Dollar Slips Broadly But Not Deeply


The US dollar’s upside momentum eased yesterday in North America, and follow-through selling was seen in Asia and the European morning. The dollar is lower against nearly all the major and emerging market currencies. The yen is the chief exception, and only barely, as the greenback straddles the JPY104 area.  

Last week’s US retail sales and yesterday’s industrial output figures are disappointed. What looked to be such a promising quarter in terms of growth appears to have fizzled, and economists are no longer confident that the three-quarter streak of sub-2% GDP prints will be snapped.  

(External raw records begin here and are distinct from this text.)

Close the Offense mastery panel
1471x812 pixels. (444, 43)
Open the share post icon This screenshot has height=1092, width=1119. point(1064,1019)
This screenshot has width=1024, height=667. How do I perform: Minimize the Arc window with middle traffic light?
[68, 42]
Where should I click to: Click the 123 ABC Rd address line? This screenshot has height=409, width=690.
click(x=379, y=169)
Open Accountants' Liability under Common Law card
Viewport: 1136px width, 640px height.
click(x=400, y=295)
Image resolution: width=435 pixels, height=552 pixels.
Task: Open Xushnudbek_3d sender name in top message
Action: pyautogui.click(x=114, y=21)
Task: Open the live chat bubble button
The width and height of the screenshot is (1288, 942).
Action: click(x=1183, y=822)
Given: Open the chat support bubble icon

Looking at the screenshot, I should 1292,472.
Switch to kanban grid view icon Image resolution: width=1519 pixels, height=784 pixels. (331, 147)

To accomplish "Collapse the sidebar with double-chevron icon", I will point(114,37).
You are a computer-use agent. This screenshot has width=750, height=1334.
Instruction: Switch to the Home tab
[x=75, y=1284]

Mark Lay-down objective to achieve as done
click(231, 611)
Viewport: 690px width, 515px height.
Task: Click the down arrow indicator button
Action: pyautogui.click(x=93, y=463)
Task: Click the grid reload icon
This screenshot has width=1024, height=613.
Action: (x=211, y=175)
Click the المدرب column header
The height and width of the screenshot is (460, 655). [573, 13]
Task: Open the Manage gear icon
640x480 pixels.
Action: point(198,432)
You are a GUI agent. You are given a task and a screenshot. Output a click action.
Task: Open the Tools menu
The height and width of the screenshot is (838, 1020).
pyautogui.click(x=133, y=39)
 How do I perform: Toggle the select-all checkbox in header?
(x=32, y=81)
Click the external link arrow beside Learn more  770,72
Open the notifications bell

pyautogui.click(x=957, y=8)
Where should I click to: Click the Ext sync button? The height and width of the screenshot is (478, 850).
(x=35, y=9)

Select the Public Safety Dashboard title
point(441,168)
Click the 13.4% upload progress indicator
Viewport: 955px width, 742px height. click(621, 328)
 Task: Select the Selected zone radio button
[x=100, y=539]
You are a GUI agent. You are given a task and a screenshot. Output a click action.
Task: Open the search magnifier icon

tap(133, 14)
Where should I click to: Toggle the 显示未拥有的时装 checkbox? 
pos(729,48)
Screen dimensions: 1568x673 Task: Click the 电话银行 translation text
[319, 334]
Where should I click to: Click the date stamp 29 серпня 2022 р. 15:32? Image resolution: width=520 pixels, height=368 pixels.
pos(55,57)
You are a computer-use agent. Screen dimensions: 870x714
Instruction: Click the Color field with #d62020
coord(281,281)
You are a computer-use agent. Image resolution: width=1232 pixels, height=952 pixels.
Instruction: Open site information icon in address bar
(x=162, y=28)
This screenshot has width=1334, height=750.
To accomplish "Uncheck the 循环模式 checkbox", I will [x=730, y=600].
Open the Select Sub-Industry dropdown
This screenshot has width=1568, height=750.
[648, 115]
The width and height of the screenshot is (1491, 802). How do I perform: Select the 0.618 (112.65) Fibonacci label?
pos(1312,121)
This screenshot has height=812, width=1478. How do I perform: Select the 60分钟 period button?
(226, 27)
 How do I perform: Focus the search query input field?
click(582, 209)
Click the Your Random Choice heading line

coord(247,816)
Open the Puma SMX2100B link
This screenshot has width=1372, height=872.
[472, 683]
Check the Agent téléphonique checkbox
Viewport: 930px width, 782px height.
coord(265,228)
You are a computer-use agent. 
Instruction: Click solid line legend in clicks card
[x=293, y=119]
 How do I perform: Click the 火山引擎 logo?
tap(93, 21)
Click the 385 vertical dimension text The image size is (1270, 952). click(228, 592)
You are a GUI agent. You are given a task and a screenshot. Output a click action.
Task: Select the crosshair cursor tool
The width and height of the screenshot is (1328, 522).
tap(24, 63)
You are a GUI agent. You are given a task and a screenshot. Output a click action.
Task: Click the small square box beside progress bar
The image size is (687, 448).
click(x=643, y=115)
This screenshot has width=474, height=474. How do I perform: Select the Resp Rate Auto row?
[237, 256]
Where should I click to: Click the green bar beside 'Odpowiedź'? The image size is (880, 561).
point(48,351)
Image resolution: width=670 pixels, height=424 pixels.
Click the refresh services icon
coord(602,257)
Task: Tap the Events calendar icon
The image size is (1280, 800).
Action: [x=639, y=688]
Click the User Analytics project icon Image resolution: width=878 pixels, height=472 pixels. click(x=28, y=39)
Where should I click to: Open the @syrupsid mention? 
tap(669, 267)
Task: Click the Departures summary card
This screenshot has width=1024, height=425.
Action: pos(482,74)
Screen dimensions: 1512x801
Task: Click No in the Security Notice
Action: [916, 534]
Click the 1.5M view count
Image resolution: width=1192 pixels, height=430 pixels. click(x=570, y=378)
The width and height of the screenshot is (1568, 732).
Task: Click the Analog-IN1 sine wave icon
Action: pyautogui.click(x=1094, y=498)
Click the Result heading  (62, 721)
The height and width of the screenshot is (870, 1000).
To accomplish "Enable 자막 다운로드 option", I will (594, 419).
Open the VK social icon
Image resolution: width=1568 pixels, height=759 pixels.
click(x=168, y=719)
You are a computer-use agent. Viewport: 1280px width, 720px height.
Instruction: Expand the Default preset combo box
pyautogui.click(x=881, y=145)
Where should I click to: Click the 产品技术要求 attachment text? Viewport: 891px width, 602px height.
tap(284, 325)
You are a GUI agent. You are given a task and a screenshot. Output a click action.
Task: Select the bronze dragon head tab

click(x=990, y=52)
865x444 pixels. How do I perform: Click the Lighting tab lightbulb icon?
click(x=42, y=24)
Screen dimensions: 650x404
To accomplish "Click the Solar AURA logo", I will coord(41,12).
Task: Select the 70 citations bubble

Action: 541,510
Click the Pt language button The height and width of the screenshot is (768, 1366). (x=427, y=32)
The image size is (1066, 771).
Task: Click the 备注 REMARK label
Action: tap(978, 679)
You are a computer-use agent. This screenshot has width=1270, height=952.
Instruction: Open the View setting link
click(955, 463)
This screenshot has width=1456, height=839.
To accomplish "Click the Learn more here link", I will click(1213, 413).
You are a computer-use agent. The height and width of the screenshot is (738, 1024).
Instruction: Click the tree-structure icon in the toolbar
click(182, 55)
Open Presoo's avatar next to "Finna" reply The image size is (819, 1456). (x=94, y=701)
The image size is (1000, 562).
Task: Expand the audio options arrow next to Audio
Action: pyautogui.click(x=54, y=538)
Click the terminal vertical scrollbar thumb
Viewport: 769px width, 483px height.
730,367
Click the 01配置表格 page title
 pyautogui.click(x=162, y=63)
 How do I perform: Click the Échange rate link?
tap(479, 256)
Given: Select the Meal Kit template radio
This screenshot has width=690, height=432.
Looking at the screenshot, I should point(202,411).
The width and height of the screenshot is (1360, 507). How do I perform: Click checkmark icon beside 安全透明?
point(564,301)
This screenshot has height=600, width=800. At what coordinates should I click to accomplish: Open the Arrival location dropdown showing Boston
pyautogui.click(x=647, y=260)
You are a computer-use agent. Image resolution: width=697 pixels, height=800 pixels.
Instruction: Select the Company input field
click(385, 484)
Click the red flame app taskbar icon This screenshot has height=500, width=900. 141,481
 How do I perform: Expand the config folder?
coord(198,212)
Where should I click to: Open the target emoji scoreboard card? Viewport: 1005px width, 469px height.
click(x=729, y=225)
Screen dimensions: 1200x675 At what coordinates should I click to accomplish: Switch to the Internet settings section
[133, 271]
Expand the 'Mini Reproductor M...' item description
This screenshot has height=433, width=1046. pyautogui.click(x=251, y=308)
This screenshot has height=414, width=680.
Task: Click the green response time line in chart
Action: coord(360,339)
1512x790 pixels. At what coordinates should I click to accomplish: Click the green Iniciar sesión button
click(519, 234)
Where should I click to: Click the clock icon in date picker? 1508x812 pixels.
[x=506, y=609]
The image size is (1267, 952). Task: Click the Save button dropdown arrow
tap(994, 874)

It is tempting to attribute this disappointment to the dollar’s pullback, but such logic needs a middle term, and that is changed expectations of Fed policy. That is the missing link, so far.Net-net, and with little volatility, the December Fed funds futures contract is unchanged since October 4, and implies a slightly higher chance of a hike than at the end of September.Still, US yields have softened somewhat. The two-year note yield is seven basis points off last week’s high. The 10-year yield is five basis points below yesterday’s four-month high.  

Sterling was posting corrective upticks before news that prices rose more than expected in September. Sterling made a marginal new high near $1.2275, but progress quickly stalled. Comments from the UK government attorney (Eadie) that seemed to recognize parliament’s right to ratify the Brexit Treaty was understood by the market as making a hard exit marginally less gave a fresh boost to sterling that made new highs on near midday in London.  

Headline CPI rose 0.2% on the month for a 1.0% year-over-year pace. This was slightly more than expected and compares with a 0.6% pace in August. The core rate rose to 1.5% from 1.3%, which is also a little more than expected.